Похищение Европы | страница 38
Фрау Вольф отвернулась. Через минуту она снова смотрела на меня, и лицо ее было спокойно.
— Но нас с Ральфом связали не дети. Нас связало их отсутствие. Мы сами были детьми друг друга и понимали, что кроме друг друга у нас никого на свете нет. Мы жили, любя друг друга и заботясь друг о друге, и никакие исторические события не могли этому помешать. Что бы вы там ни говорили об ужасных временах. Потому что есть история, а есть жизнь, они не обязательно связаны. И вообще, история существует только для того, кто хочет обращать на нее внимание.

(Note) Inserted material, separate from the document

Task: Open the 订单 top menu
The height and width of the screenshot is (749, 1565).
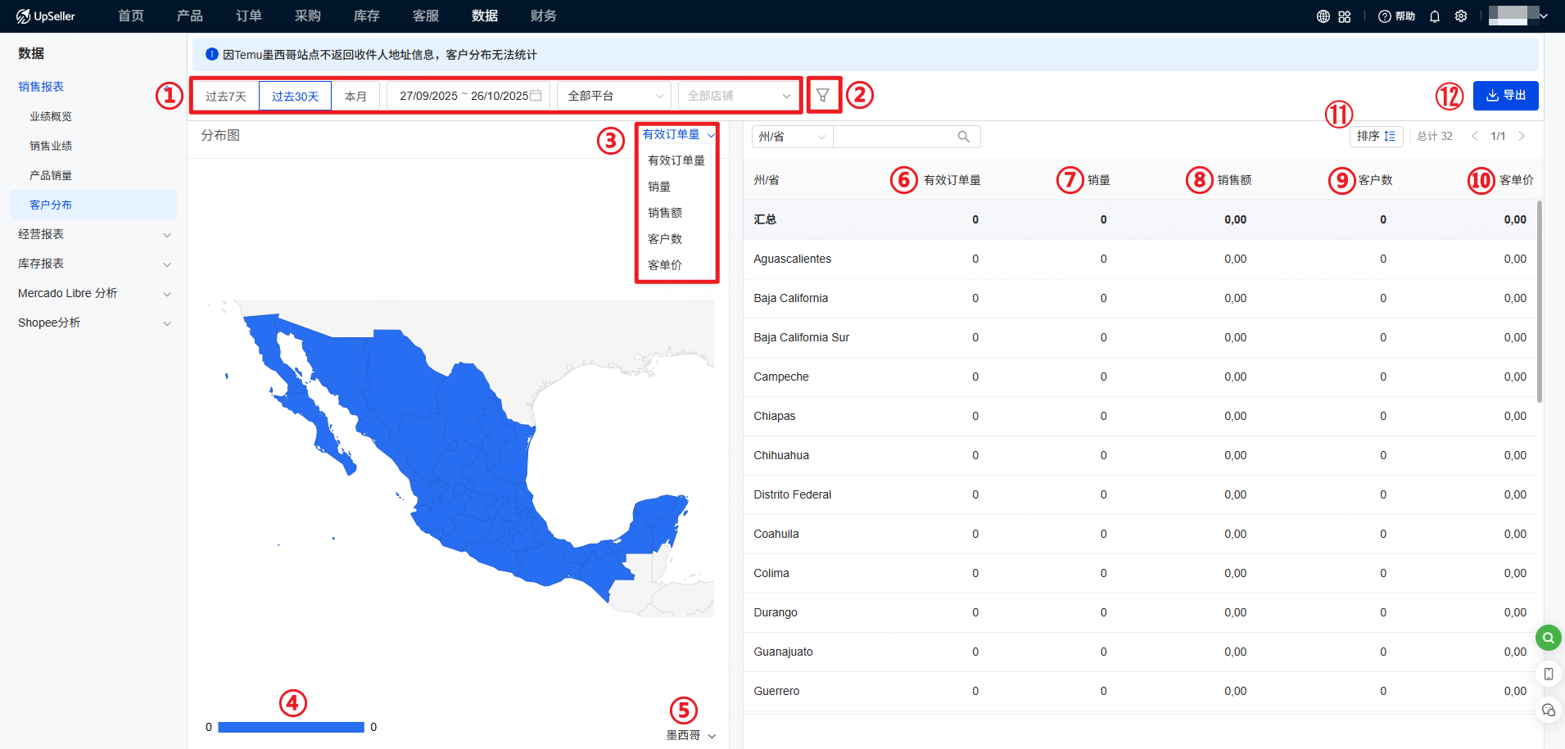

— Знаете, я знаком с одной еврейкой…
— Как?
— Ев-рей-кой — и у нее это совсем по-другому. То, что ей случилось пережить, напрямую связано с историей. Она просто не могла не обращать на нее внимания.

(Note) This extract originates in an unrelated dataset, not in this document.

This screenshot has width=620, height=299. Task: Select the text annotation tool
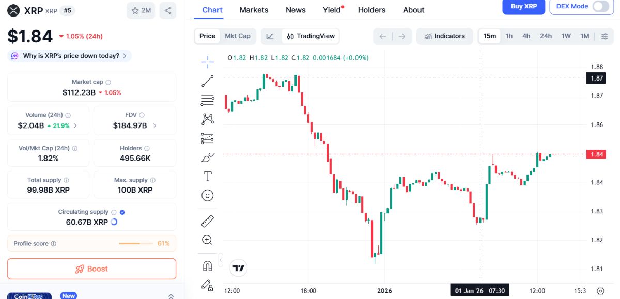[207, 176]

— Евреи… — Лицо фрау Вольф снова приняло рассеянное выражение. — Я не могу сказать, что с евреями меня связывала дружба. У них особый темперамент, и он мне чужд. Но тогда мне их было жалко. И мне, и, представьте, мужу. Я говорю это не для того, чтобы кому-то угодить. Мне абсолютно безразлично, что обо мне могут подумать евреи. Да и неевреи тоже.

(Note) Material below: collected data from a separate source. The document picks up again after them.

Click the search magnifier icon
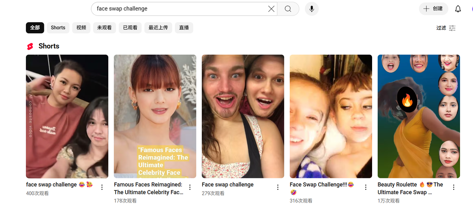Viewport: 473px width, 213px height. click(x=288, y=9)
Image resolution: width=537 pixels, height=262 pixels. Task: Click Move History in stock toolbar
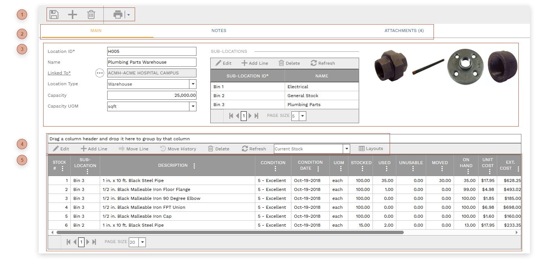point(178,149)
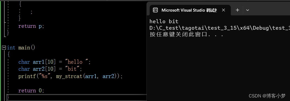Click the return 0 statement

click(x=32, y=91)
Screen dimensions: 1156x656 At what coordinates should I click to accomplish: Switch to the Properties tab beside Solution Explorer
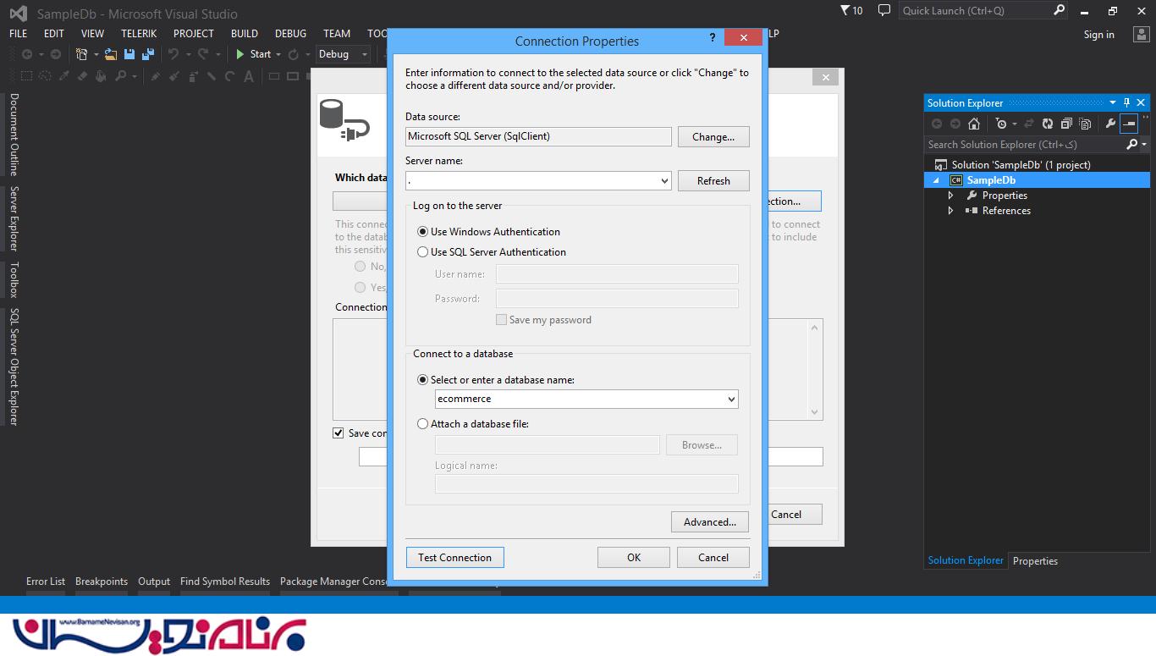tap(1035, 561)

С этими словами фрау Вольф стала яростно доедать остывающий бульон. Закончив с бульоном, она сказала:
— Это потом уже, когда трагедией евреев стали торговать, когда за это взялись политики, я потеряла к ним сочувствие. Не перебивайте, я знаю все, что вы скажете. Не перебивайте, — повторила она как-то бессильно. — Жизнь в изгнании ожесточает. Ежедневно пялишься на кактусы и еще какую-то дрянь, которую даже правильно назвать не можешь. Я видела это из своего окна почти пятьдесят лет. Как мне это надоело! А еще постоянная жара. Свечи во время службы размякали и падали. Удивляюсь, как мы все там не падали. В этой земле остался Ральф. Когда его выносили из дома в гробу, я почему-то обратила внимание на то, какая у нас жуткая обшарпанная дверь. Мои мозги не справлялись с моим горем, отказывались о нем думать, и я думала о нашем неопрятном доме, об этой двери, о том, что мы привыкли ко всему этому и даже перестали замечать. Мы стали в целом как-то небрежно жить — носить задрипанные домашние вещи, разговаривать с кем-то на улице, свесившись с подоконника, — то, чего мы никогда не позволили бы себе в Германии. Впервые я поняла это, когда Ральф отпустил усы. «Это ужасно, — сказала я, — ты стал настоящим латиноамериканцем» — и он их сбрил. Ну, конечно же, история влияет на жизнь! — фрау Вольф швырнула ложку в пустую тарелку. — Но есть что-то такое, чего не может отнять даже история. Она не отняла у меня моего Ральфа и моей любви к нему.